Manufacturing with rejects — Rotomac knows 10% of pens are defective and rejected before packing. The company must deliver 7200 good pens at ₹ 10 each, and it targets 25% overall profit on all pens manufactured (including rejects). What is the manufacturing cost per pen?

Difficulty: Medium

Correct Answer: Rs. 7.2

Explanation:


Introduction / Context:
This problem couples a reject rate with a profit target on total manufacturing outlay. Because defective pens also cost money to make, the profit percentage must be computed on all units manufactured, not only on units sold (delivered).


Given Data / Assumptions:

  • Reject rate = 10% ⇒ good fraction = 90%.
  • Good pens required = 7200 ⇒ manufactured pens = 7200 / 0.90 = 8000.
  • Selling price per delivered pen = ₹ 10 ⇒ total revenue = 7200 * 10 = ₹ 72,000.
  • Target profit = 25% of total manufacturing cost.


Concept / Approach:
Let unit manufacturing cost = c. Total cost = 8000c. Profit condition: Revenue − Cost = 0.25 * Cost. Solve for c using revenue = ₹ 72,000.


Step-by-Step Solution:

Let total cost = 8000c.Profit requirement: 72000 − 8000c = 0.25 * 8000c = 2000c.72000 = 10000c ⇒ c = 7.20.Therefore, manufacturing cost per pen = ₹ 7.20.

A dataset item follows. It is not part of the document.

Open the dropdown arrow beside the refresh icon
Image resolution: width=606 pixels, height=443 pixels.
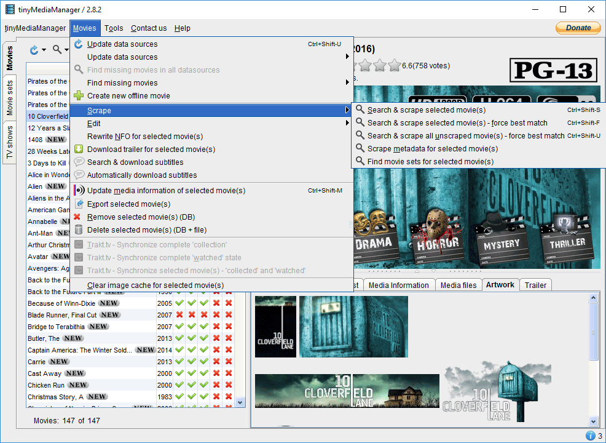[x=44, y=50]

Verification / Alternative check:
With c = 7.20, total cost = 8000 * 7.20 = 57,600; profit = 72,000 − 57,600 = 14,400 ⇒ 14,400 / 57,600 = 25%.


Why Other Options Are Wrong:
₹ 6 and ₹ 5.6 understate cost and yield >25% profit; ₹ 8 overshoots cost and yields <25%. ₹ 6.5 is arbitrary here.


Common Pitfalls:
Calculating profit on delivered units only and ignoring the cost of rejects, which inflates the apparent profit.